Work to do: Arrange every line of the listing below as a numbered list, leaving out any blank lines.
— Start Excerpted data —
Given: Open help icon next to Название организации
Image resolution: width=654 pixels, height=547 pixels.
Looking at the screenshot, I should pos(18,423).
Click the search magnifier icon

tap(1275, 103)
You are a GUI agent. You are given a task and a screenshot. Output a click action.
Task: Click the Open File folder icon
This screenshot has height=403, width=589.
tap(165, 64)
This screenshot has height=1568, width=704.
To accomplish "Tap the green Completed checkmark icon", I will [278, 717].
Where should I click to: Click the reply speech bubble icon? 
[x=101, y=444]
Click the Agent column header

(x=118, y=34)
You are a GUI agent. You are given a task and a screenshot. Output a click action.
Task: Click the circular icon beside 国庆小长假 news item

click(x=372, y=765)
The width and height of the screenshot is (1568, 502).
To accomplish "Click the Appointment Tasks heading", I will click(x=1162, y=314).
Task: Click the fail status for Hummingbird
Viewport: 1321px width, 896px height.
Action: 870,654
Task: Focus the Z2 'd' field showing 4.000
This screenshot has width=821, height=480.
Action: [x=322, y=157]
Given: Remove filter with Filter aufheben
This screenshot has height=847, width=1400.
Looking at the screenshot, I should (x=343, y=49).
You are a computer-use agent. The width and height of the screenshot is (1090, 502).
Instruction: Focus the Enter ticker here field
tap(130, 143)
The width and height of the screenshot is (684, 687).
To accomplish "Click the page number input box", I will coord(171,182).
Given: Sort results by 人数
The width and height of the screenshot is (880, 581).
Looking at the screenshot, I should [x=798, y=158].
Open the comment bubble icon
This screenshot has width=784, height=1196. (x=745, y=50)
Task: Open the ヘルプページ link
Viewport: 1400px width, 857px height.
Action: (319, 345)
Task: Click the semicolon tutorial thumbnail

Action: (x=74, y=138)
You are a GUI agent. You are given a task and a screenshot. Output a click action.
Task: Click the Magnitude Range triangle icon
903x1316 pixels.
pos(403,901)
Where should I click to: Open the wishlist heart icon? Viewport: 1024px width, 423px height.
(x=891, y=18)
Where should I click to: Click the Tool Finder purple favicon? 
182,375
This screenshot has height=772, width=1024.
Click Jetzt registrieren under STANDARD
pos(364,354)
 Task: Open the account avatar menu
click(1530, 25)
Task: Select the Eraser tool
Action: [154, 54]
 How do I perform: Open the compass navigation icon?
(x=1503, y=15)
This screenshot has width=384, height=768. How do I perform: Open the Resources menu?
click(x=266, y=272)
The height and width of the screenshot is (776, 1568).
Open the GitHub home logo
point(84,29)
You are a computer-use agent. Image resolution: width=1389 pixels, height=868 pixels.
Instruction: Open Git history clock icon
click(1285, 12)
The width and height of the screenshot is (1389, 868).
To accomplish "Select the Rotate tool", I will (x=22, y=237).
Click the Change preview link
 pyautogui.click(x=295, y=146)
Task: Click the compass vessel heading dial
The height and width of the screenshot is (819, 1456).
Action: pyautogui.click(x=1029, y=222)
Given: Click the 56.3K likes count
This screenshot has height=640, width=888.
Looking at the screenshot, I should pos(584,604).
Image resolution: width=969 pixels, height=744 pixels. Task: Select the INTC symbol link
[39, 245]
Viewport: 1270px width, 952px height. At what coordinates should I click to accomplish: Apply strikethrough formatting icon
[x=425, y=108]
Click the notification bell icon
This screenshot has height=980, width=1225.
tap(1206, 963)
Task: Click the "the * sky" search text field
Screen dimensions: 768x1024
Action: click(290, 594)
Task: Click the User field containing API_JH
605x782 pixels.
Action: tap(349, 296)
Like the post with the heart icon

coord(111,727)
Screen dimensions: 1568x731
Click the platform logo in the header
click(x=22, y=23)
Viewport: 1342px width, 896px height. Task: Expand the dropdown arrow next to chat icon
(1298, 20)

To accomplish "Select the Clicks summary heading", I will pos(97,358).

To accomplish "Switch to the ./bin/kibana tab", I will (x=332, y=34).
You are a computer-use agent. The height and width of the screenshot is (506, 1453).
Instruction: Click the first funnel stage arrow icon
— End Excerpted data —
Exercise response:
1. Given: Open help icon next to Название организации
2. Image resolution: width=654 pixels, height=547 pixels.
3. Looking at the screenshot, I should pos(18,423).
4. Click the search magnifier icon
5. tap(1275, 103)
6. You are a GUI agent. You are given a task and a screenshot. Output a click action.
7. Task: Click the Open File folder icon
8. This screenshot has height=403, width=589.
9. tap(165, 64)
10. This screenshot has height=1568, width=704.
11. To accomplish "Tap the green Completed checkmark icon", I will [278, 717].
12. Where should I click to: Click the reply speech bubble icon? 
13. [x=101, y=444]
14. Click the Agent column header
15. (x=118, y=34)
16. You are a GUI agent. You are given a task and a screenshot. Output a click action.
17. Task: Click the circular icon beside 国庆小长假 news item
18. click(x=372, y=765)
19. The width and height of the screenshot is (1568, 502).
20. To accomplish "Click the Appointment Tasks heading", I will click(x=1162, y=314).
21. Task: Click the fail status for Hummingbird
22. Viewport: 1321px width, 896px height.
23. Action: 870,654
24. Task: Focus the Z2 'd' field showing 4.000
25. This screenshot has width=821, height=480.
26. Action: [x=322, y=157]
27. Given: Remove filter with Filter aufheben
28. This screenshot has height=847, width=1400.
29. Looking at the screenshot, I should (x=343, y=49).
30. You are a computer-use agent. The width and height of the screenshot is (1090, 502).
31. Instruction: Focus the Enter ticker here field
32. tap(130, 143)
33. The width and height of the screenshot is (684, 687).
34. To accomplish "Click the page number input box", I will coord(171,182).
35. Given: Sort results by 人数
36. The width and height of the screenshot is (880, 581).
37. Looking at the screenshot, I should [x=798, y=158].
38. Open the comment bubble icon
39. This screenshot has width=784, height=1196. (x=745, y=50)
40. Task: Open the ヘルプページ link
41. Viewport: 1400px width, 857px height.
42. Action: (319, 345)
43. Task: Click the semicolon tutorial thumbnail
44. Action: (x=74, y=138)
45. You are a GUI agent. You are given a task and a screenshot. Output a click action.
46. Task: Click the Magnitude Range triangle icon
47. 903x1316 pixels.
48. pos(403,901)
49. Where should I click to: Open the wishlist heart icon? Viewport: 1024px width, 423px height.
50. (x=891, y=18)
51. Where should I click to: Click the Tool Finder purple favicon? 
52. 182,375
53. This screenshot has height=772, width=1024.
54. Click Jetzt registrieren under STANDARD
55. pos(364,354)
56.  Task: Open the account avatar menu
57. click(1530, 25)
58. Task: Select the Eraser tool
59. Action: [154, 54]
60.  How do I perform: Open the compass navigation icon?
61. (x=1503, y=15)
62. This screenshot has width=384, height=768. How do I perform: Open the Resources menu?
63. click(x=266, y=272)
64. The height and width of the screenshot is (776, 1568).
65. Open the GitHub home logo
66. point(84,29)
67. You are a computer-use agent. Image resolution: width=1389 pixels, height=868 pixels.
68. Instruction: Open Git history clock icon
69. click(1285, 12)
70. The width and height of the screenshot is (1389, 868).
71. To accomplish "Select the Rotate tool", I will (x=22, y=237).
72. Click the Change preview link
73.  pyautogui.click(x=295, y=146)
74. Task: Click the compass vessel heading dial
75. The height and width of the screenshot is (819, 1456).
76. Action: pyautogui.click(x=1029, y=222)
77. Given: Click the 56.3K likes count
78. This screenshot has height=640, width=888.
79. Looking at the screenshot, I should pos(584,604).
80. Image resolution: width=969 pixels, height=744 pixels. Task: Select the INTC symbol link
81. [39, 245]
82. Viewport: 1270px width, 952px height. At what coordinates should I click to accomplish: Apply strikethrough formatting icon
83. [x=425, y=108]
84. Click the notification bell icon
85. This screenshot has height=980, width=1225.
86. tap(1206, 963)
87. Task: Click the "the * sky" search text field
88. Screen dimensions: 768x1024
89. Action: click(290, 594)
90. Task: Click the User field containing API_JH
91. 605x782 pixels.
92. Action: tap(349, 296)
93. Like the post with the heart icon
94. coord(111,727)
95. Screen dimensions: 1568x731
96. Click the platform logo in the header
97. click(x=22, y=23)
98. Viewport: 1342px width, 896px height. Task: Expand the dropdown arrow next to chat icon
99. (1298, 20)
100. To accomplish "Select the Clicks summary heading", I will pos(97,358).
101. To accomplish "Switch to the ./bin/kibana tab", I will (x=332, y=34).
102. You are a computer-use agent. The height and width of the screenshot is (506, 1453).
103. Instruction: Click the first funnel stage arrow icon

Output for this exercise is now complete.